Di masa lalu, mesin uap juga telah menggeser jutaan buruh. Penerangan listrik menggeser jutaan petugas penyala obor penerangan jalan. Sentra Telepon Otomatis menggeser jutaan petugas switching Telkom. Maka kini, tiga komponen penting dalam industri 4.0 yaitu IoT, BigData, dan AI, nantinya diprediksi akan menggeser jutaan sekretaris, sopir, penerjemah, satpam, bahkan guru!
Maka orang lalu ada yang bertanya, di mana peran Islam dalam kondisi seperti ini? Apakah revolusi sejenis ini ada contohnya di masa lalu dimana Islam membuktikan mampu mengendalikannya?
Tentu saja, sejarah peradaban Islam pernah mengalami revolusi yang mempengaruhi produksi dan juga menggeser sejumlah profesi. Revolusi apakah itu? Revolusi itu adalah revolusi pertanian.
Āḥmad ibn Dawūd Dīnawarī (828-896) menulis Kitâb al-nabât dan mendeskripsikan sedikitnya 637 tanaman sejak “lahir” hingga matinya, juga mengkaji aplikasi astronomi dan meteorologi untuk pertanian, seperti posisi matahari, angin, hujan, petir, sungai, mata air. Dia juga mengkaji geografi dalam konteks pertanian, seperti tentang batuan, pasir dan tipe-tipe tanah yang lebih cocok untuk tanaman tertentu.

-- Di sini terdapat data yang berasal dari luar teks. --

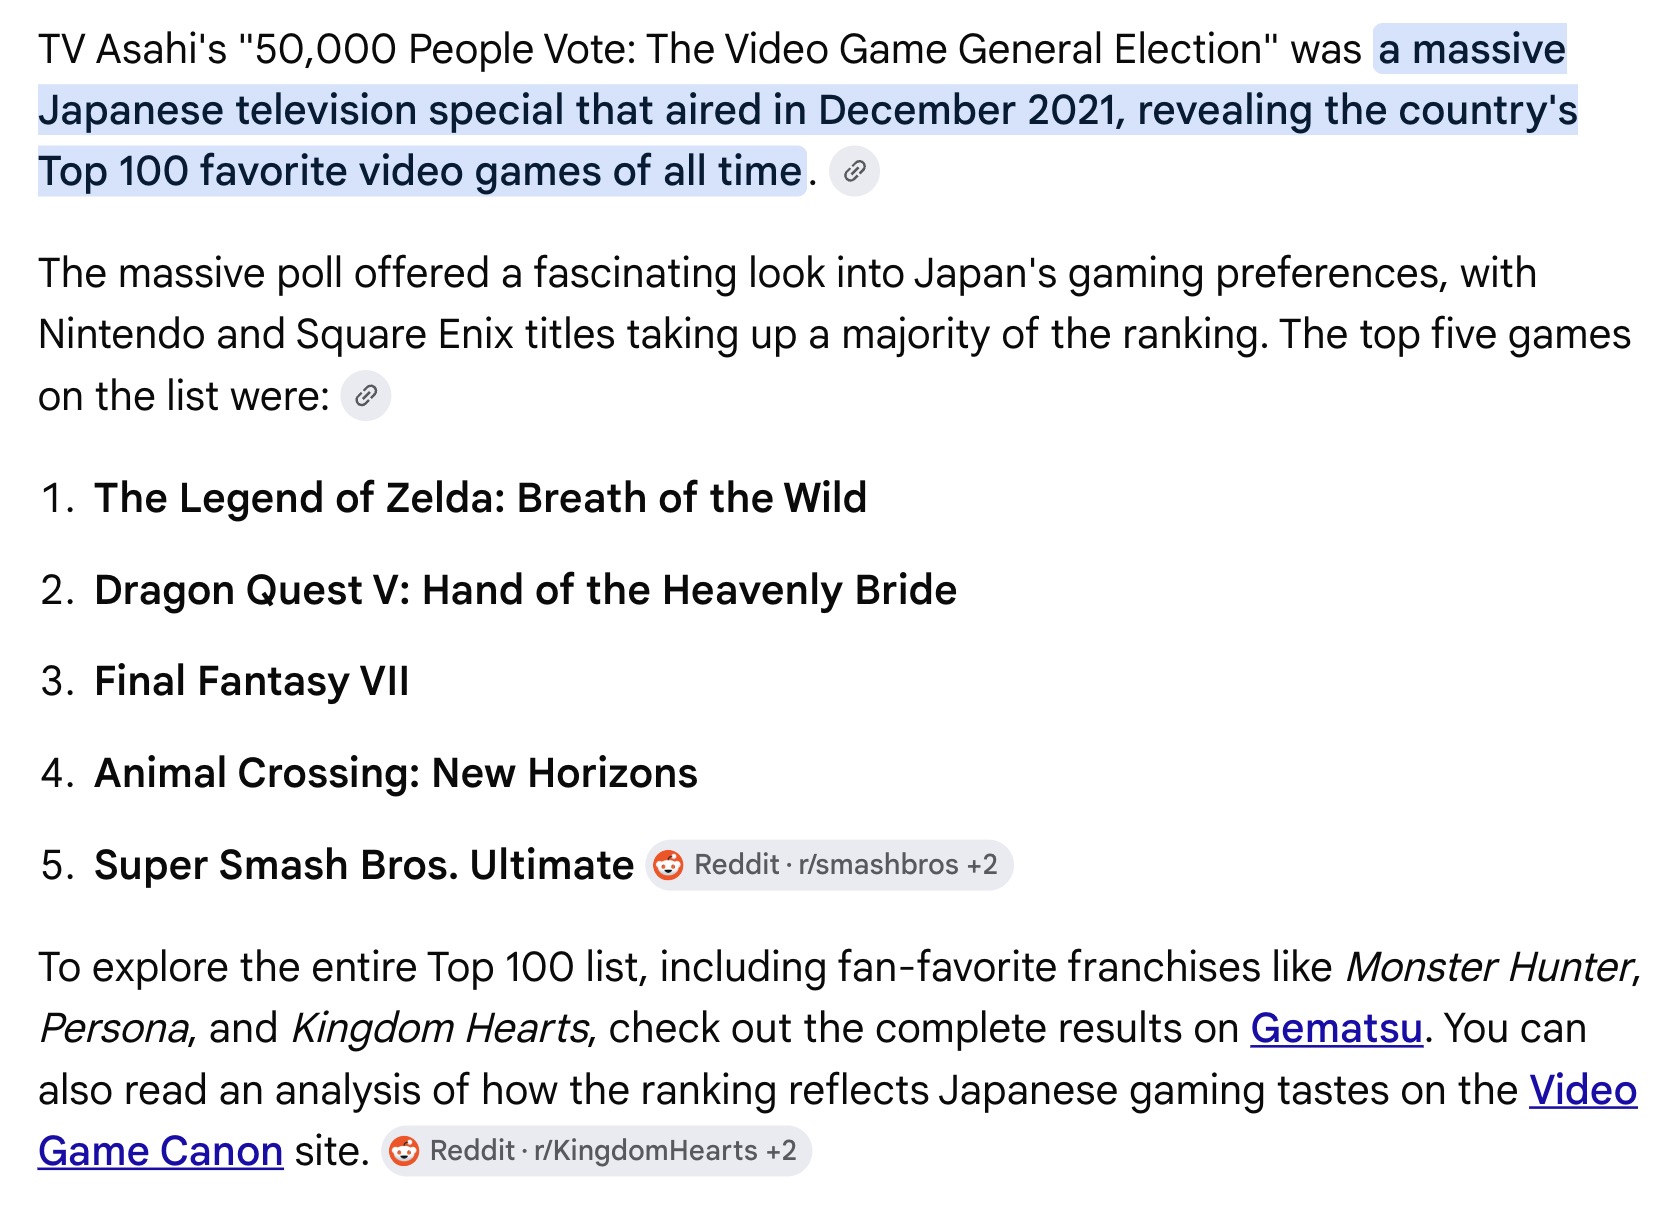Screen dimensions: 1664x1210
Task: Click the "+2" count in the r/smashbros chip
Action: [x=982, y=865]
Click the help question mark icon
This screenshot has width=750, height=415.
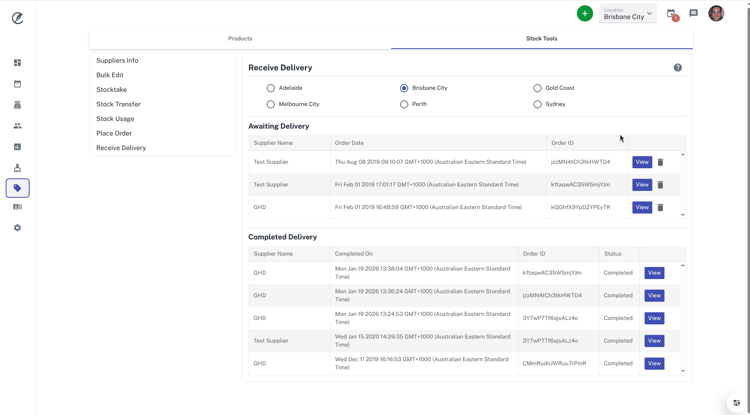[x=677, y=68]
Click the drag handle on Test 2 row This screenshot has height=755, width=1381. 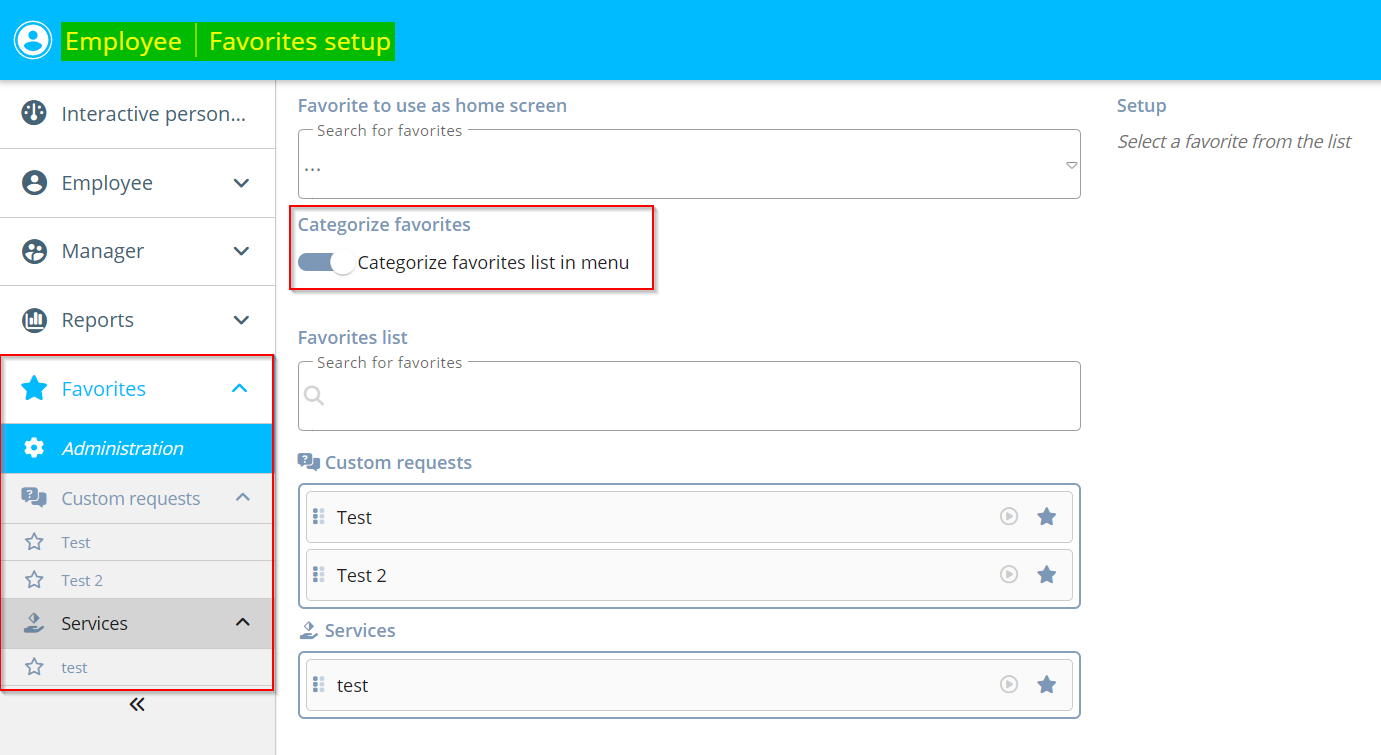319,575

Abu Bakr Ahmed ibn ‘Ali ibn Qays al-Wahsyiyah (sekitar 904 M) menulis Kitab al-falaha al-nabatiya yang mengandung 8 juz yang kelak merevolusi pertanian, antara lain tentang teknik mencari sumber air, menggalinya, menaikkannya ke atas. Di Barat teknik ini disebut “Nabatean Agriculture”.

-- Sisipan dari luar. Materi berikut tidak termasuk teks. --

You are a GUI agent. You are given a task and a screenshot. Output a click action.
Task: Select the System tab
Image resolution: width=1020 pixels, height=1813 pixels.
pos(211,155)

Para insinyur muslim merintis berbagai teknologi terkait air, baik untuk irigasi atau menjalankan mesin giling. Dengan mesin ini, setiap penggilingan di Baghdad abad 10 sudah mampu menghasilkan 10 ton gandum setiap hari. Pada 1206 al-Jazari menemukan berbagai variasi mesin air yang bekerja otomatis. Berbagai elemen mesin buatannya ini tetap aktual hingga sekarang, ketika mesin digerakkan dengan uap atau listrik.
Pada abad 13, Abu al-Abbas al-Nabati dari Andalusia telah mengembangkan metode ilmiah untuk botani, mengantar metode eksperimental dalam menguji, mendeskripsikan, dan mengidentifikasi berbagai materi hidup dan memisahkan laporan observasi yang tidak bisa diverifikasi.
Ibnu al-Baitar (wafat 1248) juga mempublikasikan Kitab berjudul al-Jami fi al-Adwiya al-Mufrada, yang merupakan kompilasi botani terbesar selama berabad-abad. Kitab itu memuat sedikitnya 1400 tanaman yang berbeda, makanan, dan obat, yang 300 di antaranya penemuannya sendiri.
Ibnu al-Baitar juga meneliti tentang anatomi hewan dan merupakan bapak ilmu kedokteran hewan, sampai-sampai istilah Arab untuk ilmu kedokteran hewan ini jadi menggunakan namanya.
Ini adalah sedikit fakta yang terkait langsung dengan pertanian dalam arti sempit. Namun revolusi pertanian yang sesungguhnya terjadi dengan berbagai penemuan lain. Alat-alat prediksi cuaca, peralatan mempersiapkan lahan, teknologi irigasi, pemupukan, pengendalian hama, pengolahan pasca panen, hingga manajemen perusahaan. Kombinasi sinergik semua ini menghasilkan akselerasi dan pada moment tertentu layak untuk disebut “revolusi pertanian muslim”.
Revolusi ini menaikkan panenan hingga 100% pada tanah yang sama. Kaum muslim mengembangkan pendekatan ilmiah yang berbasis tiga unsur: sistem rotasi tanaman, irigasi yang canggih, dan kajian jenis tanaman yang cocok dengan tipe tanah, musim, serta jumlah air yang tersedia. Ini adalah cikal bakal “precission agriculture”.
Revolusi ini ditunjang berbagai hukum pertanahan Islam, sehingga orang yang memproduktifkan tanah mendapat insentif. Tanah tidak lagi dimonopoli kaum feodal dan tak ada lagi petani yang merasa dizalimi sehingga malas-malasan mengolah tanah. Negara juga menyebarkan informasi teknologi pertanian sampai ke para petani di pelosok-pelosok.